Requirement:
Every line that contains the word "will" should be copied from the records below.

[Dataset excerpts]
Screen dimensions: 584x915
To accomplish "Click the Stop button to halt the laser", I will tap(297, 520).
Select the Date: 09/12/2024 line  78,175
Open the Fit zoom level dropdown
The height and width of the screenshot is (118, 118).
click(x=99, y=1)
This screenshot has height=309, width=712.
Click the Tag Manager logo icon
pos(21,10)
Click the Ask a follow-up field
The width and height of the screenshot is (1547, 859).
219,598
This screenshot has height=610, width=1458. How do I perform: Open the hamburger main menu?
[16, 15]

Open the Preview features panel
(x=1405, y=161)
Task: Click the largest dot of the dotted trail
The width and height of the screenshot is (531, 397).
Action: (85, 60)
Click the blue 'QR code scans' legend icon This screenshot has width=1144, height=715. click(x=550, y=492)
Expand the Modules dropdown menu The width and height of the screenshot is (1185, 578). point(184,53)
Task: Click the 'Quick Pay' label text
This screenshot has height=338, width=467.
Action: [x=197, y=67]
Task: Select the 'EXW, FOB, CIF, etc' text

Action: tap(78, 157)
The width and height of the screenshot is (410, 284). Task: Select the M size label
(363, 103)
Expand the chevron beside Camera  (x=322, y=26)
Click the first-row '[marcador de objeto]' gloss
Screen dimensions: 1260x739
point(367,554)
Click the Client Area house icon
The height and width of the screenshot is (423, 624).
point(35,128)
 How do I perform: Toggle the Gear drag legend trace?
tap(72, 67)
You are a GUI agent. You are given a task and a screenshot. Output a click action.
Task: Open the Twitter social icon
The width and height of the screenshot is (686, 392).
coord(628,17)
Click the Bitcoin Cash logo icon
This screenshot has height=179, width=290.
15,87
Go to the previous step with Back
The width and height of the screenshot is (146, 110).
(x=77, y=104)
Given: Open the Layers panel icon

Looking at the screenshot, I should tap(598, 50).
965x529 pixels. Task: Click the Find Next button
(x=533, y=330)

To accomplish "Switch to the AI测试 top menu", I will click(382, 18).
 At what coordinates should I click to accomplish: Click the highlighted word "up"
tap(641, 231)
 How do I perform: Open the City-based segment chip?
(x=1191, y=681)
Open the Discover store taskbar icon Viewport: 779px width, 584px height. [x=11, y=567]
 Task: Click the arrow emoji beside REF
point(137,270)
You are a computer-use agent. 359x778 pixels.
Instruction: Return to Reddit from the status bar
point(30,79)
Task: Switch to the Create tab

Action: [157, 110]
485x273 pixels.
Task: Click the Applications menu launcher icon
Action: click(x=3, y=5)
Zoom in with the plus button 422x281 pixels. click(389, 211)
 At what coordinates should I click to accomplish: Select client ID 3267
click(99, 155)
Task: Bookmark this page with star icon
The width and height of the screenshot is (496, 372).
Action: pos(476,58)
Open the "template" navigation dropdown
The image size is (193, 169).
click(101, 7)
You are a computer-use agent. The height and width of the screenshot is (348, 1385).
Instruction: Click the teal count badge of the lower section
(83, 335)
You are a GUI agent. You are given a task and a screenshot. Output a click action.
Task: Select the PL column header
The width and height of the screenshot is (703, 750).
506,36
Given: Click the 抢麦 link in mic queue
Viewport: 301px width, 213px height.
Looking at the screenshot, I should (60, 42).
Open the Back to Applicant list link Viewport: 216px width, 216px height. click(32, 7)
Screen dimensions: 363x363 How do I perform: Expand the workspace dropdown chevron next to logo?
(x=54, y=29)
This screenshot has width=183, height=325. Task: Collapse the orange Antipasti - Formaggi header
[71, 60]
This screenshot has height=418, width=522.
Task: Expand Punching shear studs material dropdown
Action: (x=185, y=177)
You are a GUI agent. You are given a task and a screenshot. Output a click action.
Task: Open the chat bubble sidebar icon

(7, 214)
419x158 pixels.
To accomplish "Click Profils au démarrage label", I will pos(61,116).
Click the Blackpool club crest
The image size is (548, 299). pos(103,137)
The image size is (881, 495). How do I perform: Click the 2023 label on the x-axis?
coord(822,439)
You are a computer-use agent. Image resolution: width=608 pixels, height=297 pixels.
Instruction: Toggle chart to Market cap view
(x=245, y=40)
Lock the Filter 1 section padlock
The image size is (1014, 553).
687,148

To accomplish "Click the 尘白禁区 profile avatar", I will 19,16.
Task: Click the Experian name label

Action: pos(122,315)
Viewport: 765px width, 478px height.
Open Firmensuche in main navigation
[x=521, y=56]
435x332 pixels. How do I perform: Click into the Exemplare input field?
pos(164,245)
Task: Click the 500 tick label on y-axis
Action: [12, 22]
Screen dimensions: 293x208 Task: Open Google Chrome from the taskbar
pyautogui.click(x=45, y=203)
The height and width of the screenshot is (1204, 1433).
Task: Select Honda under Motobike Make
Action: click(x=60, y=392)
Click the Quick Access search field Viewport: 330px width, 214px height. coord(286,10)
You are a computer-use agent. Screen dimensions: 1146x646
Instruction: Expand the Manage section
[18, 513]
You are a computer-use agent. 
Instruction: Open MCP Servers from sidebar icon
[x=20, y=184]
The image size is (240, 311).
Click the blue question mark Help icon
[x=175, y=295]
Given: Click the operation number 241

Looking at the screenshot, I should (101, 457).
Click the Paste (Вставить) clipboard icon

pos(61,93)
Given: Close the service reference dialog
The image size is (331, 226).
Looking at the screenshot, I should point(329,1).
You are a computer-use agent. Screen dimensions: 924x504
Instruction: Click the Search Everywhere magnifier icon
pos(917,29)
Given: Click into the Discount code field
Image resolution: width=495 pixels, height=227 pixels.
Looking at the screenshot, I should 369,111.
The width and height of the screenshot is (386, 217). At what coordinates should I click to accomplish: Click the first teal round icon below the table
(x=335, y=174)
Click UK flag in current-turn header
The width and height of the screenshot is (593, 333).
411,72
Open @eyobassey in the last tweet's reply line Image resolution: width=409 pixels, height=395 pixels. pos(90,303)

Result of the exercise:
To accomplish "Click the Stop button to halt the laser", I will tap(297, 520).
To accomplish "Switch to the AI测试 top menu", I will click(382, 18).
To accomplish "Click Profils au démarrage label", I will pos(61,116).
To accomplish "Click the 尘白禁区 profile avatar", I will 19,16.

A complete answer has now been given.